Mais l'injustice allait plus loin. Personne ne voyait de mal à l'union de Mercy Lecay avec Percival Graves malgré leur différence de rang social. Personne ne reprochait à Hector Bluesky de vivre avec Sophie Winters même si elle était quasiment une cracmol et de plus d'une ethnie différente… On trouvait normal que Sara Wood abandonne sa vocation pour un homme. Pire que ça, personne ne leur interdisait de vivre avec ceux qu'elles avaient choisi en dehors des liens du mariage au contraire de toutes les règles établies par les « bonnes mœurs ».

Tout cela était des foutaises. Une hypocrisie totale. Tout le monde avait le droit au bonheur. Même Tina avait un tendre penchant pour Dragonneau même si elle ne se l'avouait pas encore. Mais privilège de la legilimens qu'elle était, elle, le savait déjà… Bref, tout le monde, sauf… SAUF ELLE ! Elle qui devait toujours rester en retrait, sacrifier ses désirs pour rester jolie, fragile et soumise, pour correspondre à ce que ces messieurs souhaitaient, ces messieurs avec leurs pensées dégoutantes quand ils la voyaient… Toujours les mêmes, pensées lubriques qui la réduisaient à une poupée incapable de penser, dont on pouvait faire ce que l'on voulait…

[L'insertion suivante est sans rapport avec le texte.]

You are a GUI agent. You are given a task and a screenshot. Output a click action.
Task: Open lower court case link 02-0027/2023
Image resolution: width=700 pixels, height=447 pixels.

Tous sauf Jacob. Jacob était différent. Il était drôle, pur, courageux et prévenant. Lui, il la voyait comme une personne admirable et digne d'attentions. Lui était capable de tout abandonner pour le bonheur et le confort de celle qu'il aimait. Il l'aimait, elle et non son image… Et elle devait renoncer à lui sous prétexte qu'il n'était pas un sorcier ? Totalement inacceptable ! Son bonheur était là et elle voulait le saisir ! De toutes ses forces, et elle le prendrait envers et contre tous, Tina et tous les autres pouvaient aller au diable, elle ferait ce qu'elle devait faire pour être heureuse ! Bientôt, se promit-elle. Bientôt, quand ses supérieurs arrêteront de la surveiller à cause de sa maigre participation pour la capture de Grindelwald et elle irait voir Jacob. Elle aussi, elle avait le droit à sa fin heureuse.